◆ **Action item**:
Pull from the data below each line where the word "showing" occurs, and copy it.

Extracted records:
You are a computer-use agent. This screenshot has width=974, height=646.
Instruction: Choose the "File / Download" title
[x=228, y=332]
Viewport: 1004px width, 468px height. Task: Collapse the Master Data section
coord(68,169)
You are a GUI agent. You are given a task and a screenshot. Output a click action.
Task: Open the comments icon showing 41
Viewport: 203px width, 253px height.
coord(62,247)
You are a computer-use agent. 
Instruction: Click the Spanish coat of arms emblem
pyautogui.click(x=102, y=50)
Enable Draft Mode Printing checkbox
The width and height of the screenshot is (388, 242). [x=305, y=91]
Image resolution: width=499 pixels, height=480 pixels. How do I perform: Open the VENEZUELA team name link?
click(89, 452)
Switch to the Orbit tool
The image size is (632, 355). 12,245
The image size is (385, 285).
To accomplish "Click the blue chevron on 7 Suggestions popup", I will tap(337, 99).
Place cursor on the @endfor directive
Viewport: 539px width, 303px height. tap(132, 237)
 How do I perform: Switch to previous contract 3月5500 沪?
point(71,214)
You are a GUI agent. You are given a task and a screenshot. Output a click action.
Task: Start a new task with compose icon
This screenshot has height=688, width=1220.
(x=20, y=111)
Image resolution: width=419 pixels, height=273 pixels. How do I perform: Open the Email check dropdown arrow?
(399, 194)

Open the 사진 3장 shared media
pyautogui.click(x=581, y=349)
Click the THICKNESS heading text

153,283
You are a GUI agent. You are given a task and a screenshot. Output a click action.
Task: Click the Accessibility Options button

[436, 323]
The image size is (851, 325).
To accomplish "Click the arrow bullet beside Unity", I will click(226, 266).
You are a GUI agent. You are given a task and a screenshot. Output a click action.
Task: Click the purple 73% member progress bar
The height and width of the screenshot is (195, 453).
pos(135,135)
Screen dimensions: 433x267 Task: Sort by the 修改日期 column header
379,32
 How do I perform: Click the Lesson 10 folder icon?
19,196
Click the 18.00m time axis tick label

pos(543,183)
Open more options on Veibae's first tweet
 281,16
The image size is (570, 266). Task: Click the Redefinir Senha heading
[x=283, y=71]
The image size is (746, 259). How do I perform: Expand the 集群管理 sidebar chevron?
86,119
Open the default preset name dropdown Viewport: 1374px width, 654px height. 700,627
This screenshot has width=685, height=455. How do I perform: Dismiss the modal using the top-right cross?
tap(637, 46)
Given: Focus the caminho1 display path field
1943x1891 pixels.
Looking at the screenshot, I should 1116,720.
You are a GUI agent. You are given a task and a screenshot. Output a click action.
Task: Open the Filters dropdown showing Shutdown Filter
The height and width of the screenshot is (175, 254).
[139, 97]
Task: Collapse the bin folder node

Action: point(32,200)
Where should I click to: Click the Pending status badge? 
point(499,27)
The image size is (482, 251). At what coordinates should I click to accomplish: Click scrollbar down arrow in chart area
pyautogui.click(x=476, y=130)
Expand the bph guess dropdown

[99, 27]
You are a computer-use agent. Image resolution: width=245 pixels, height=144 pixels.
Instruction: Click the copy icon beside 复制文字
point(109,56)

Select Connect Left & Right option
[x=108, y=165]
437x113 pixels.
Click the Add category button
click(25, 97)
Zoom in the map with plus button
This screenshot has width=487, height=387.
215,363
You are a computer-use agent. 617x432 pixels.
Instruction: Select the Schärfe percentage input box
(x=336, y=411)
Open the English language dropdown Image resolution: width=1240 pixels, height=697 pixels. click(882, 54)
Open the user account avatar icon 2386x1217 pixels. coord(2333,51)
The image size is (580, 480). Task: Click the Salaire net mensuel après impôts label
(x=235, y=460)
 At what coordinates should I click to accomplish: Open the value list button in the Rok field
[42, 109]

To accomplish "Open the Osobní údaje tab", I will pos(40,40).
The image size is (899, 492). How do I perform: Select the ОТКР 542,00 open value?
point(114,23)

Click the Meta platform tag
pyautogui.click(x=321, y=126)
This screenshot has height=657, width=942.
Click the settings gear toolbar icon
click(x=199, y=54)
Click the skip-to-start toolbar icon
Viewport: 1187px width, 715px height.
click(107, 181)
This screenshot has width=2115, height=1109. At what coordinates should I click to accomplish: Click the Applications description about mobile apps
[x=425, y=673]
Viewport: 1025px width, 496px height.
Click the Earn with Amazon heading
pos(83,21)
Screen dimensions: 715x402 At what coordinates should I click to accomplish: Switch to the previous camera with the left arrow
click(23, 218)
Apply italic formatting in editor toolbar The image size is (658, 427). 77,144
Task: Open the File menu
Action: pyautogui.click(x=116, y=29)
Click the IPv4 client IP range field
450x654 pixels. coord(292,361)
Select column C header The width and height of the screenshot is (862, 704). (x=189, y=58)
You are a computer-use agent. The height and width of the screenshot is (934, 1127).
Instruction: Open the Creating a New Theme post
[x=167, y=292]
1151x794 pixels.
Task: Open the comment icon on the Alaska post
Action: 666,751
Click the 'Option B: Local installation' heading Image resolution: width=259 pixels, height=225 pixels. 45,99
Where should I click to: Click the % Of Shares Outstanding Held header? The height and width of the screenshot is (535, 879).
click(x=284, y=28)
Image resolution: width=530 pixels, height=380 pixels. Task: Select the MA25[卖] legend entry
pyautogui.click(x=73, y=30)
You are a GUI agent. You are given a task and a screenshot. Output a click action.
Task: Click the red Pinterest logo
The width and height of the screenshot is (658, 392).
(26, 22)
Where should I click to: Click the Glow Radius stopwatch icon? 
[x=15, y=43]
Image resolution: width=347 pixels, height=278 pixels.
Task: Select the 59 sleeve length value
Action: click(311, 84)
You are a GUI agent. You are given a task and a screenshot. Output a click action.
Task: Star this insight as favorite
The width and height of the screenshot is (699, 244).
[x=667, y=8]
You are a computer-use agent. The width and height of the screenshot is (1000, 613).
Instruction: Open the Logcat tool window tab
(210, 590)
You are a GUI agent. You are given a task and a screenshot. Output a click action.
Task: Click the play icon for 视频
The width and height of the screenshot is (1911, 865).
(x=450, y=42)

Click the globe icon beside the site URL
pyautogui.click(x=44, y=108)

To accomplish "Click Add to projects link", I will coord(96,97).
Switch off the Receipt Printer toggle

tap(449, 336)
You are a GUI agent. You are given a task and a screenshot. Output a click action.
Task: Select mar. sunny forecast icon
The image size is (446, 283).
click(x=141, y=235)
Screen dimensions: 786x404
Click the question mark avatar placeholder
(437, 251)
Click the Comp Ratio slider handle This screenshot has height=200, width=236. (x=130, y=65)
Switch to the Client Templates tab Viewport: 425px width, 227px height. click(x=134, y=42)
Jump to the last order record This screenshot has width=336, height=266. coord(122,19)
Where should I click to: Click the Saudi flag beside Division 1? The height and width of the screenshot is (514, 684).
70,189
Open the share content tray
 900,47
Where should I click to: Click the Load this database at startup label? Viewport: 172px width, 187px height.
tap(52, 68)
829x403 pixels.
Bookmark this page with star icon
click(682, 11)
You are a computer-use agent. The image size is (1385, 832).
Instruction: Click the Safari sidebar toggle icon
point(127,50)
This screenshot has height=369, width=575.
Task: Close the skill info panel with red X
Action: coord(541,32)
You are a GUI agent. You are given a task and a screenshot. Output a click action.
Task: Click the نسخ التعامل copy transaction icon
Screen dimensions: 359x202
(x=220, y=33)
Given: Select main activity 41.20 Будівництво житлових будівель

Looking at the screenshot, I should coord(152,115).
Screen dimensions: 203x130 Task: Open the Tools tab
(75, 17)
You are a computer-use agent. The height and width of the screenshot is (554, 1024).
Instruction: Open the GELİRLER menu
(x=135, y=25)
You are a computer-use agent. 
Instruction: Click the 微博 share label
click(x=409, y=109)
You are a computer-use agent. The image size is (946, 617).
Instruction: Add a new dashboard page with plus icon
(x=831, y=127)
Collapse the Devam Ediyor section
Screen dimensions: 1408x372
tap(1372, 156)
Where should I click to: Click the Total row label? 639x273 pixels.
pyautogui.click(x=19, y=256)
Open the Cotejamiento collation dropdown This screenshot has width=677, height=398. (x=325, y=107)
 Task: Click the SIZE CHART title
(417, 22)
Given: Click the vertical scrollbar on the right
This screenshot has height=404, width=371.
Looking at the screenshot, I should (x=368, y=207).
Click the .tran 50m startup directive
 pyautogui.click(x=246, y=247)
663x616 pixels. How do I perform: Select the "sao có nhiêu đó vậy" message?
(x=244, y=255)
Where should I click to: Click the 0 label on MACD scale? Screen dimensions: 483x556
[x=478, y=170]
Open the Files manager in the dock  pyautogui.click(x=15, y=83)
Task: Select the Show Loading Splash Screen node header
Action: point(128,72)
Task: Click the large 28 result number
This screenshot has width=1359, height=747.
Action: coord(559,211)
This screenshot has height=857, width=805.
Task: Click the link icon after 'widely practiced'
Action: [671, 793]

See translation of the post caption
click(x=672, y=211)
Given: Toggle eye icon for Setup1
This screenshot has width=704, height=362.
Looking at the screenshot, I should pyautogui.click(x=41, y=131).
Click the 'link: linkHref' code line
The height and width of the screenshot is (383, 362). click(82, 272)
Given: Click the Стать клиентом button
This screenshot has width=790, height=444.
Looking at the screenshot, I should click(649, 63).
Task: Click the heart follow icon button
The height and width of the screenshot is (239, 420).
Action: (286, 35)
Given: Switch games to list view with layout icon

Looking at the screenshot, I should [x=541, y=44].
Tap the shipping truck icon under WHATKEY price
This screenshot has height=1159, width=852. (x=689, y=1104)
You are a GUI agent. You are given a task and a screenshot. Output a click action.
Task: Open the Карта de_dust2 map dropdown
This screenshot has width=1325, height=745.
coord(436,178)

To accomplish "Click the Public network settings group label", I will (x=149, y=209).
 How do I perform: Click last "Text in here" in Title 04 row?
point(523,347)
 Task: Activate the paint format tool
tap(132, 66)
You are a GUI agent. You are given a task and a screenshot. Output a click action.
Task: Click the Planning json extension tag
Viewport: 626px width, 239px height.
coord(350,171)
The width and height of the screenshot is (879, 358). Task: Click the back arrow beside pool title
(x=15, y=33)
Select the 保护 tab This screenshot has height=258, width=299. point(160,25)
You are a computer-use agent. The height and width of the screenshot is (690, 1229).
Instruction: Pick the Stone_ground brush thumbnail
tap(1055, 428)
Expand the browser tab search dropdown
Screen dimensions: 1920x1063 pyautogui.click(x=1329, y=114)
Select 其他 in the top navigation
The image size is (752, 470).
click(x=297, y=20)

◆ **Response**:
Task: Open the comments icon showing 41
Task: Open the Filters dropdown showing Shutdown Filter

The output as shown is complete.